Some folks feel proprietary about what's come before, as people do about stuff that they care a lot about, but WotC has said at least as early as their preview books that they intend to take a greatest hits approach to D&D lore and incorporate it into 4E (which I guess is the reason for the tacked-on ending to Expedition to Undermountain, come to think of it). They are creating new stuff, even if none of it has particularly set the world on fire yet. (I don't remember anyone being particularly excited about Keep on the Borderlands when it first appeared, either; people mostly loved it in retrospect.)

There are obviously plenty of people who liked the old cosmology and didn't find it problematic at all. There are also plenty of people glad to have something new. Neither group is wrong: These are opinions we're talking about. (And most people on all sides are very nice about it, if passionate.)
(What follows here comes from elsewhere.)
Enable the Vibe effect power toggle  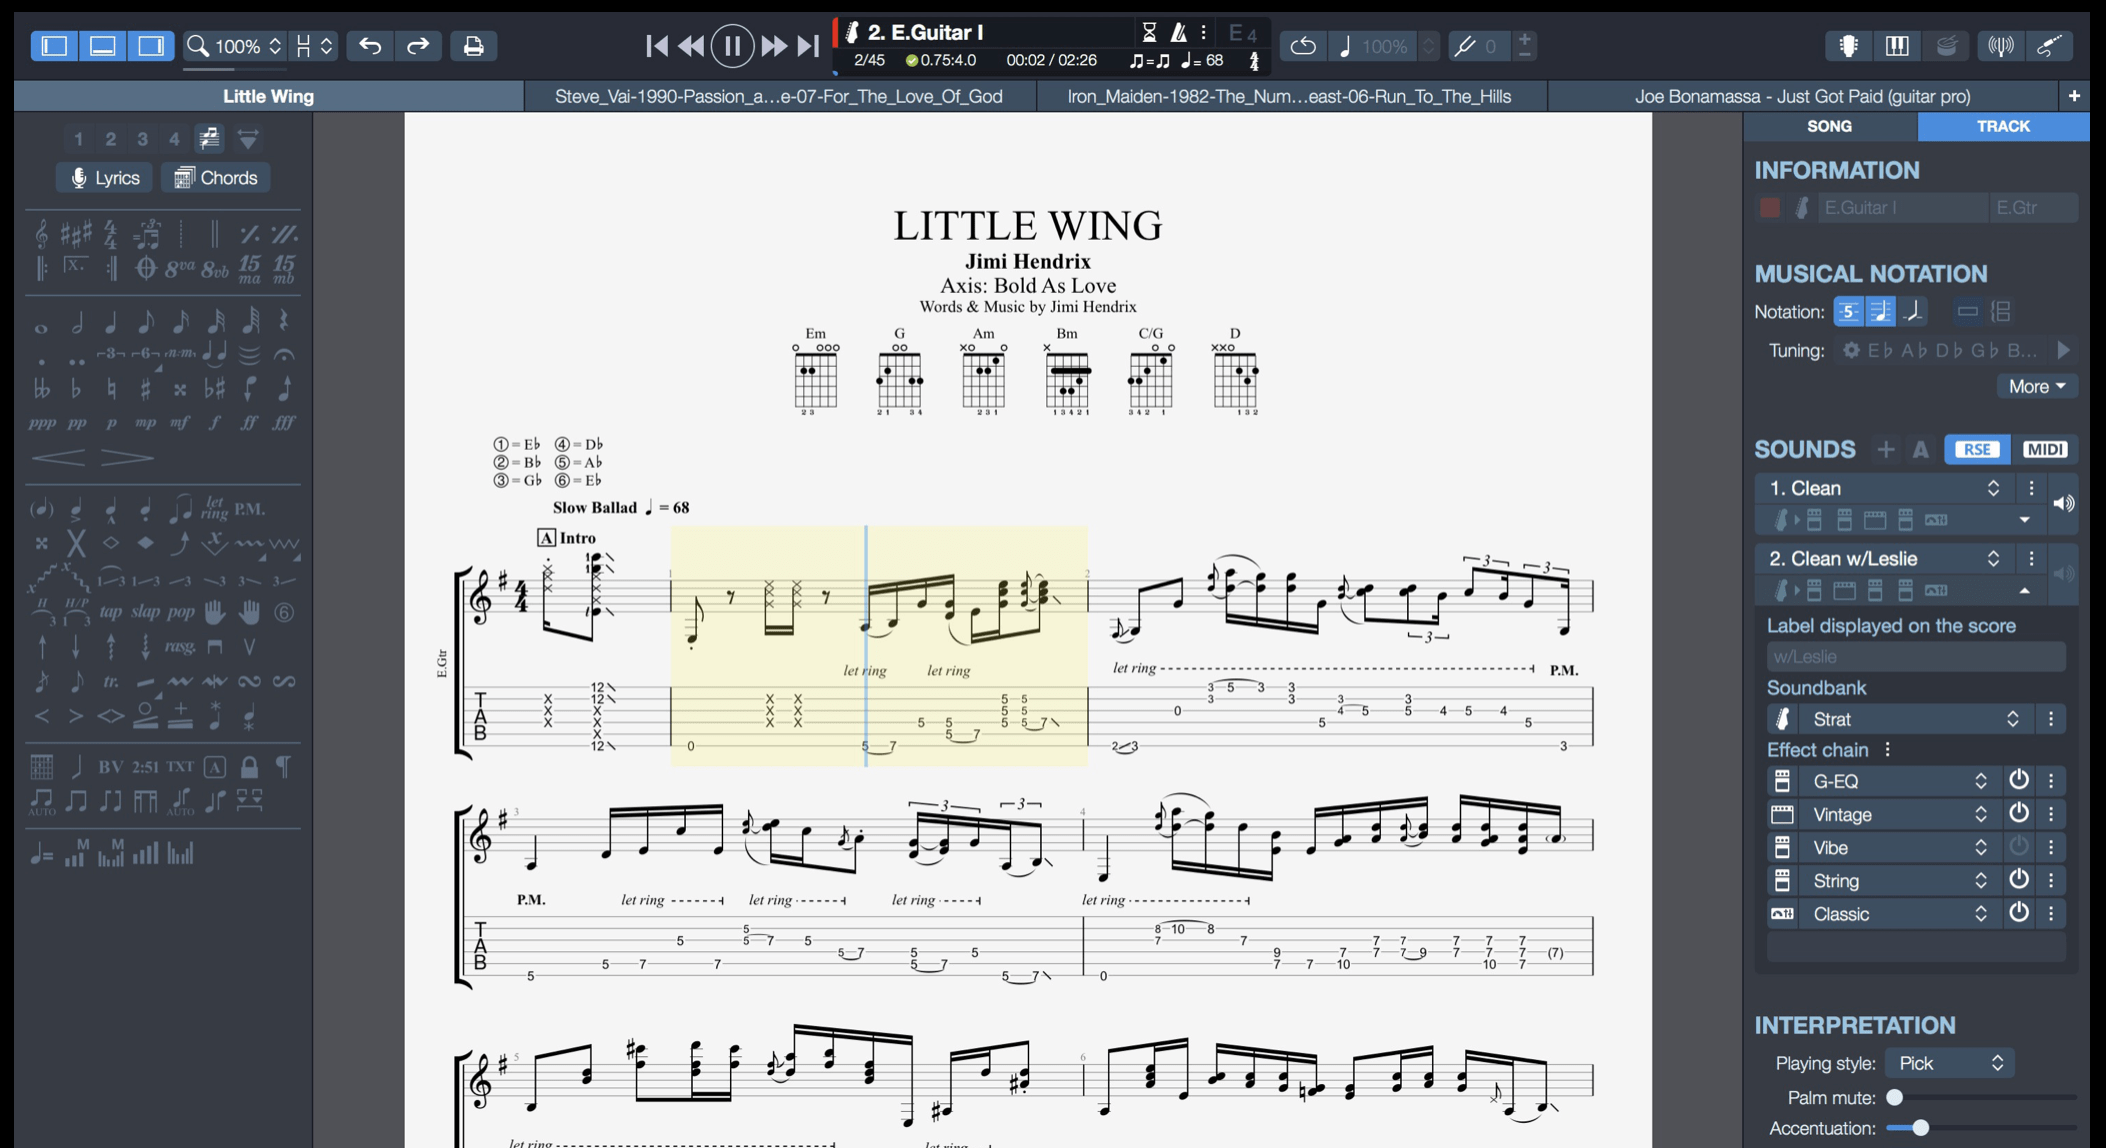click(2019, 847)
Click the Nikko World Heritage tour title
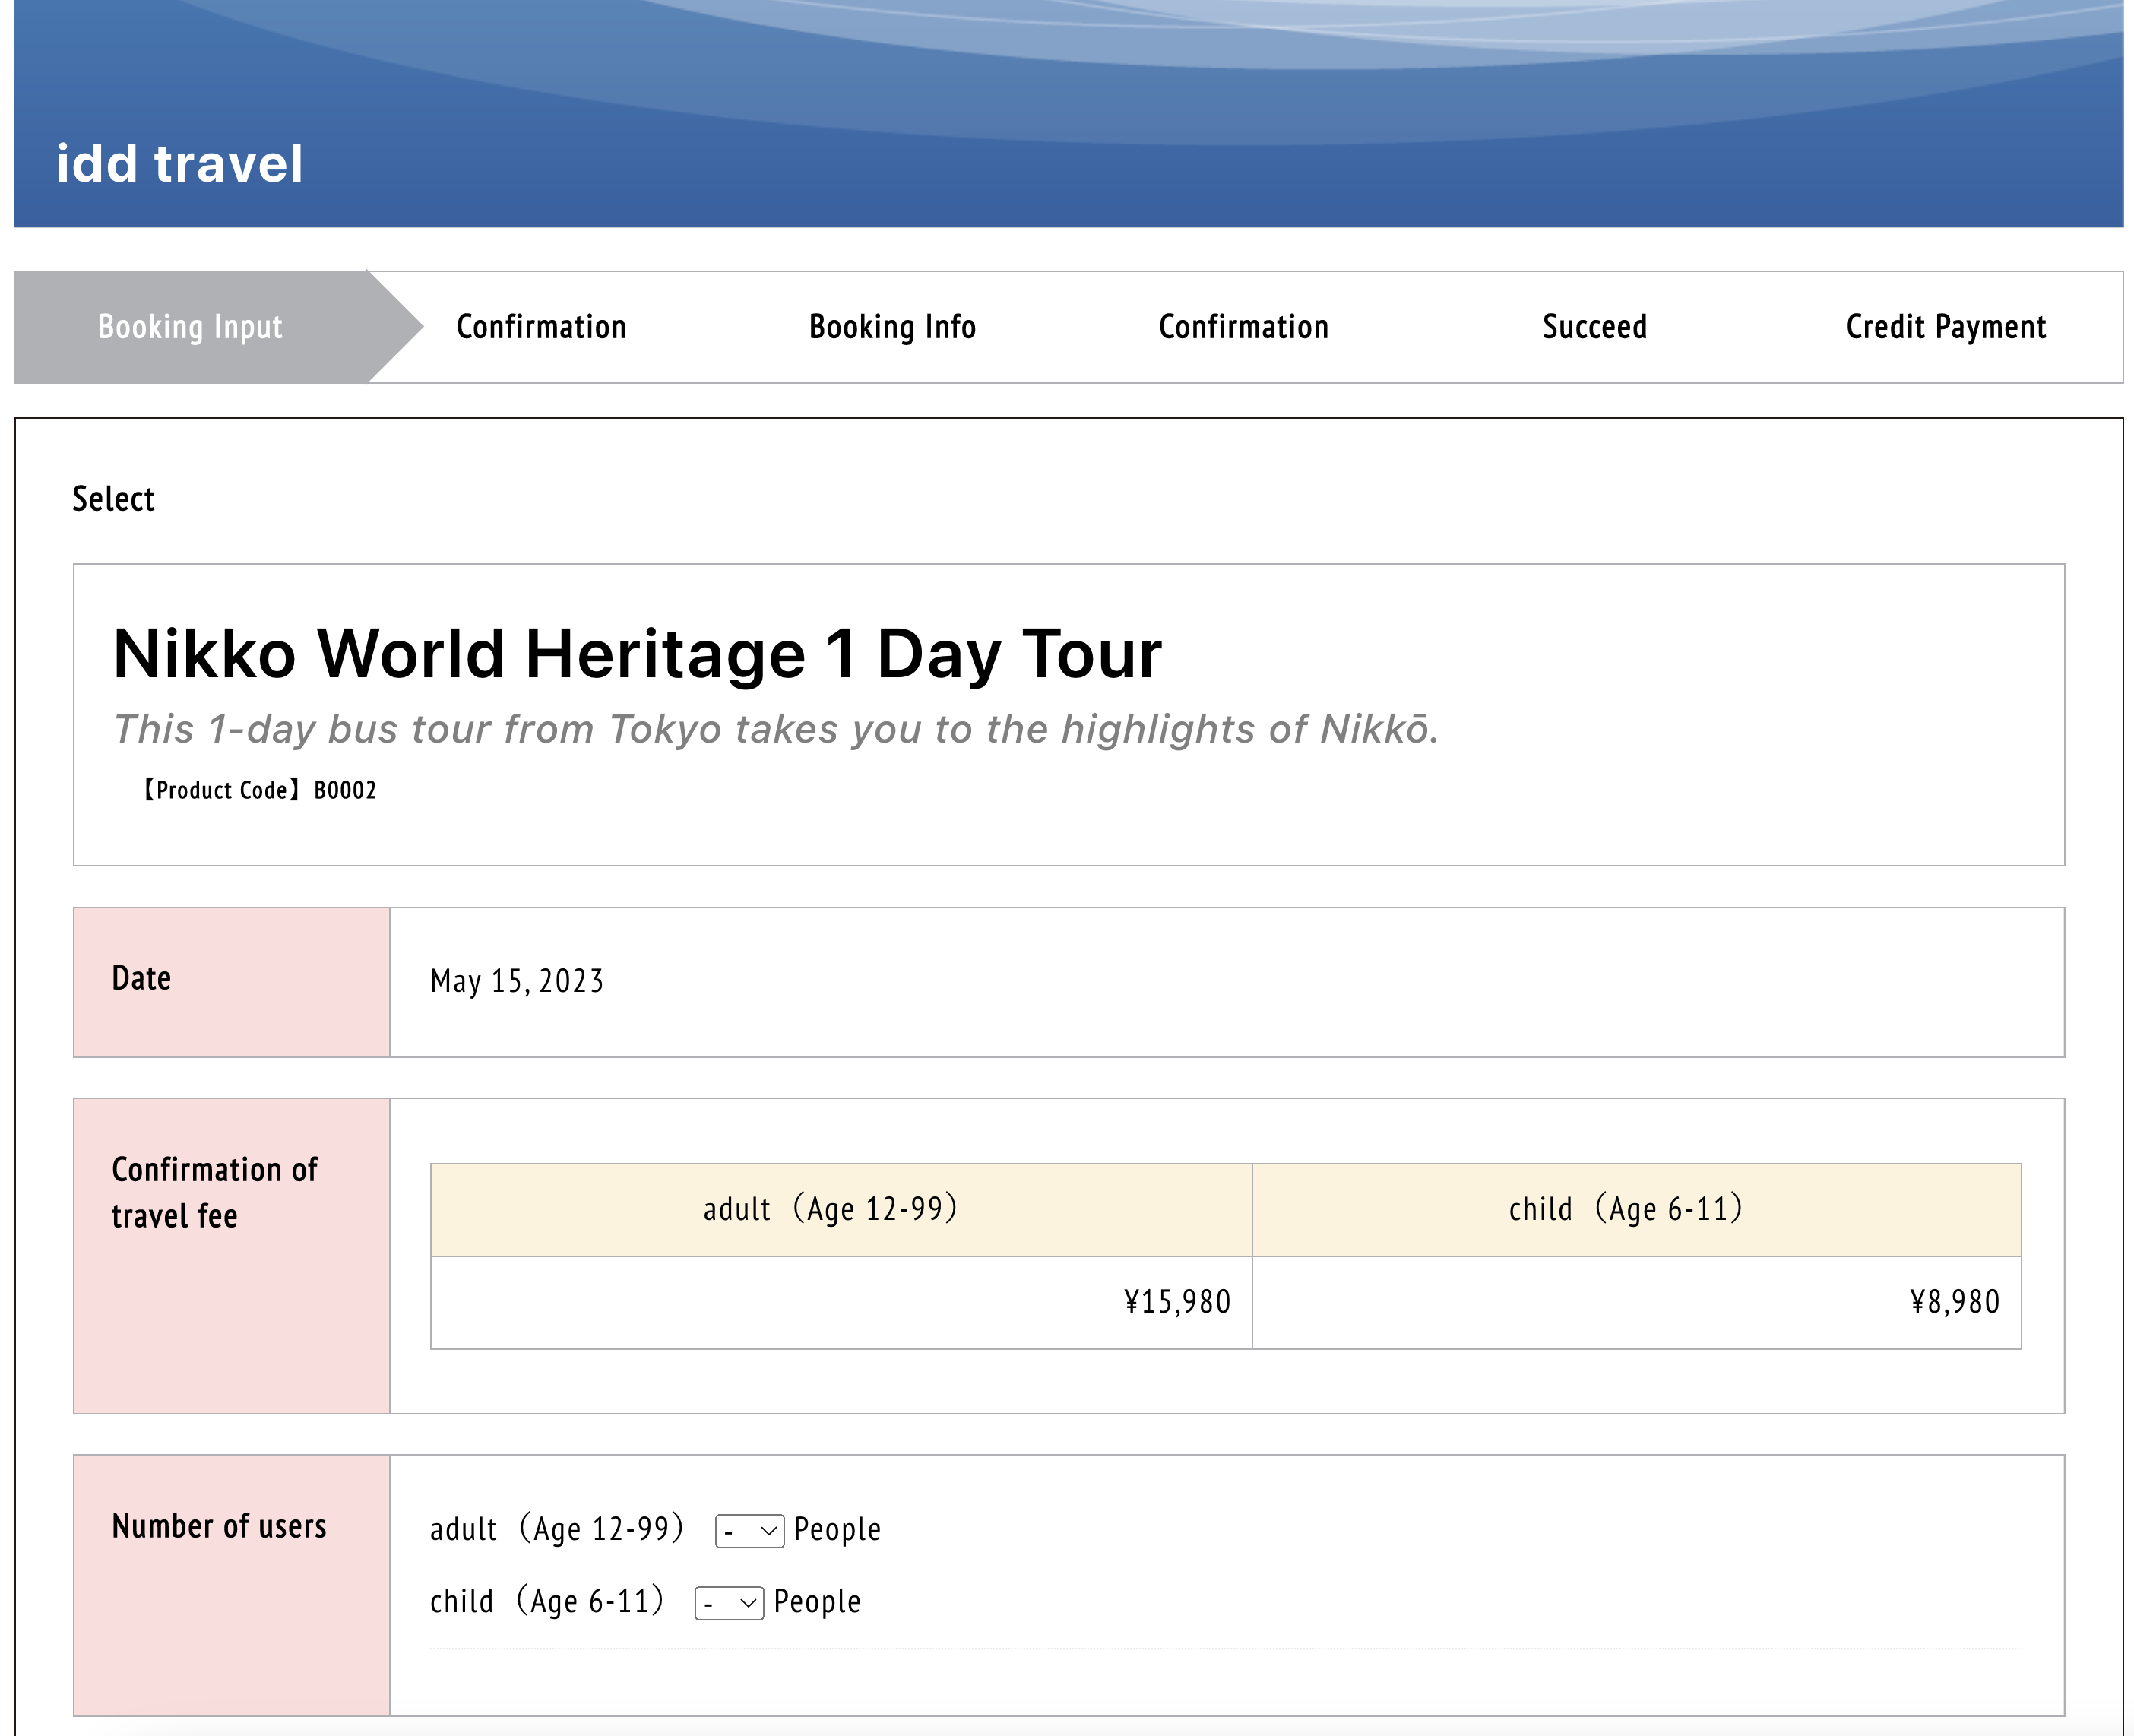The height and width of the screenshot is (1736, 2134). coord(637,654)
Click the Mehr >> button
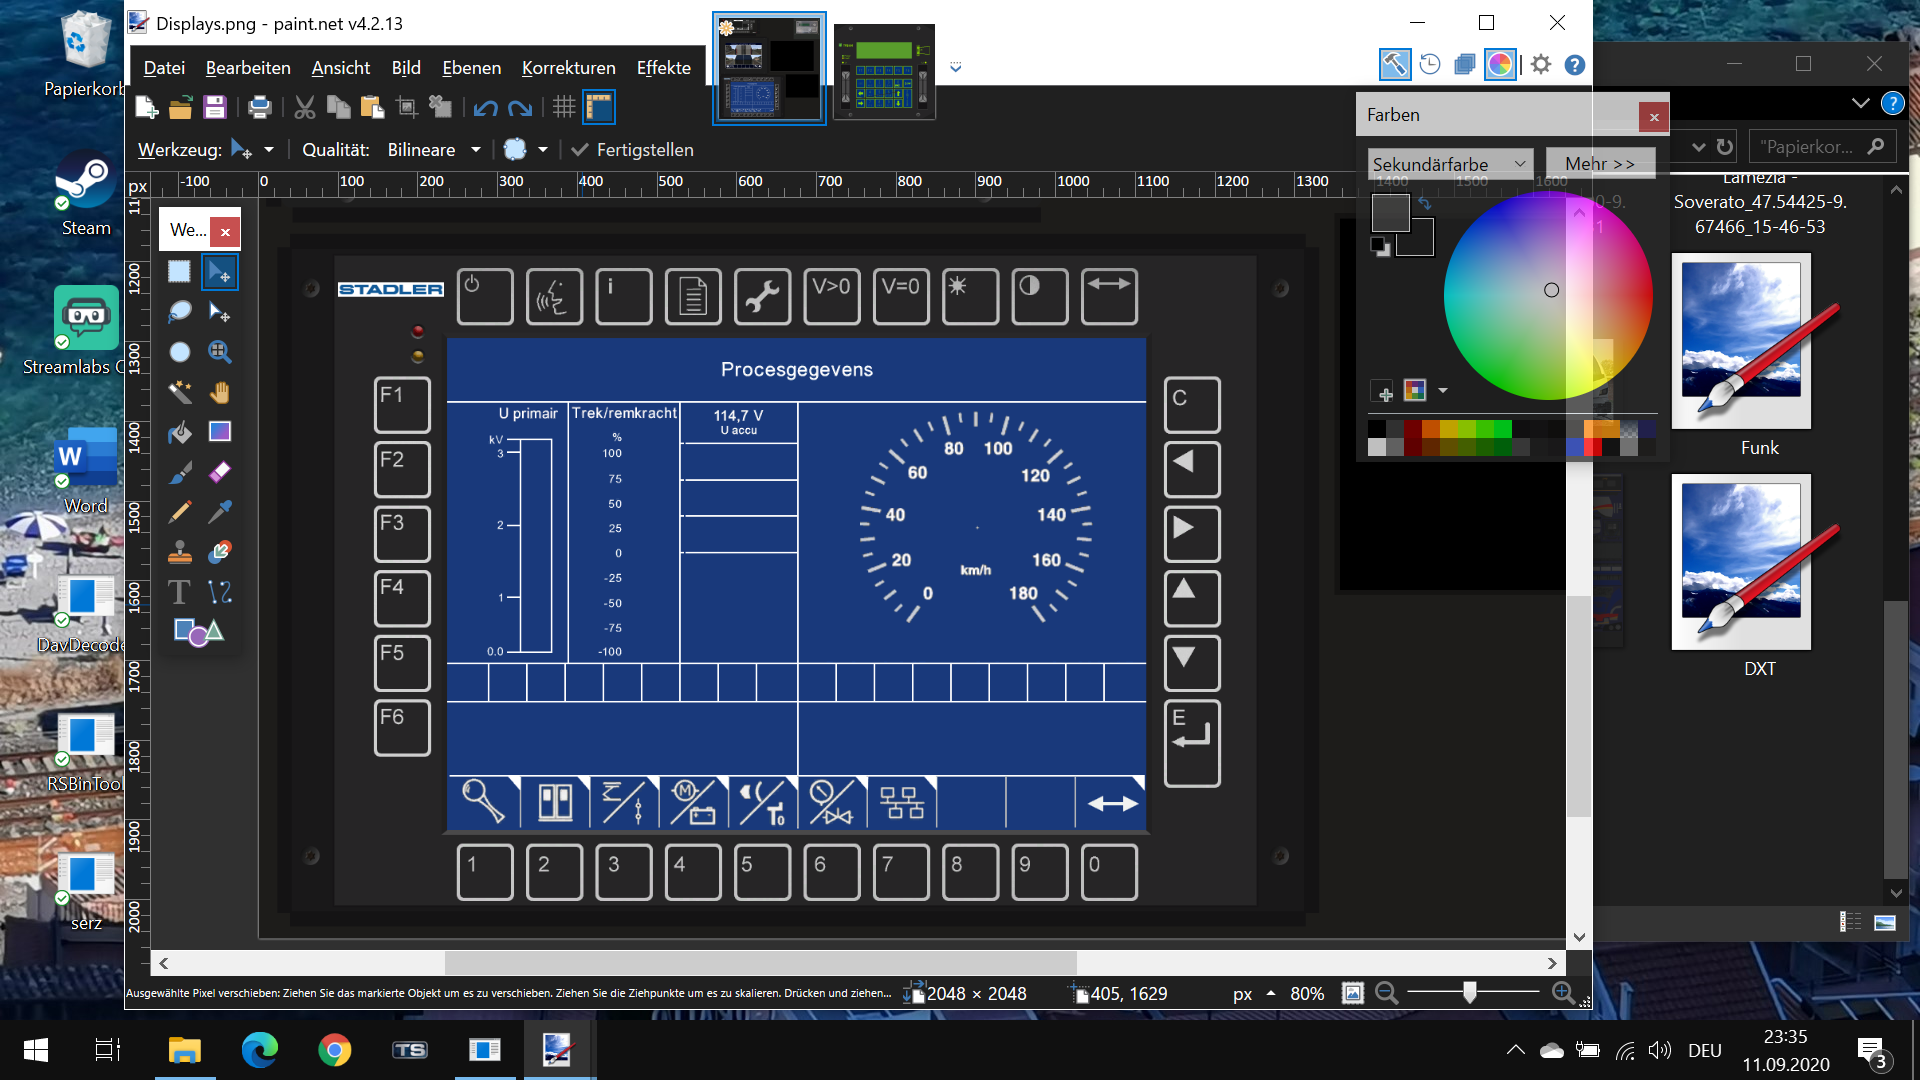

Personally, I'm glad this is all happening in the Internet era, rather than before, because that means nothing really dies. If Mystara is going strong, and there are competing Al-Qadim fan hubs and Dark Sun keeps soldiering on, then Planescape is unlikely to vanish either, especially with official PDFs out there.

And, for the record, back in the 2E era, I felt my skin crawl with all the "Return to" modules "ruining" the 1E and BD&D classics. Now it turns out that people adore several of them. It's entirely possible that the same process in 4E will likewise turn up a few new gems. I think planejamming seems like a potential gem, for instance.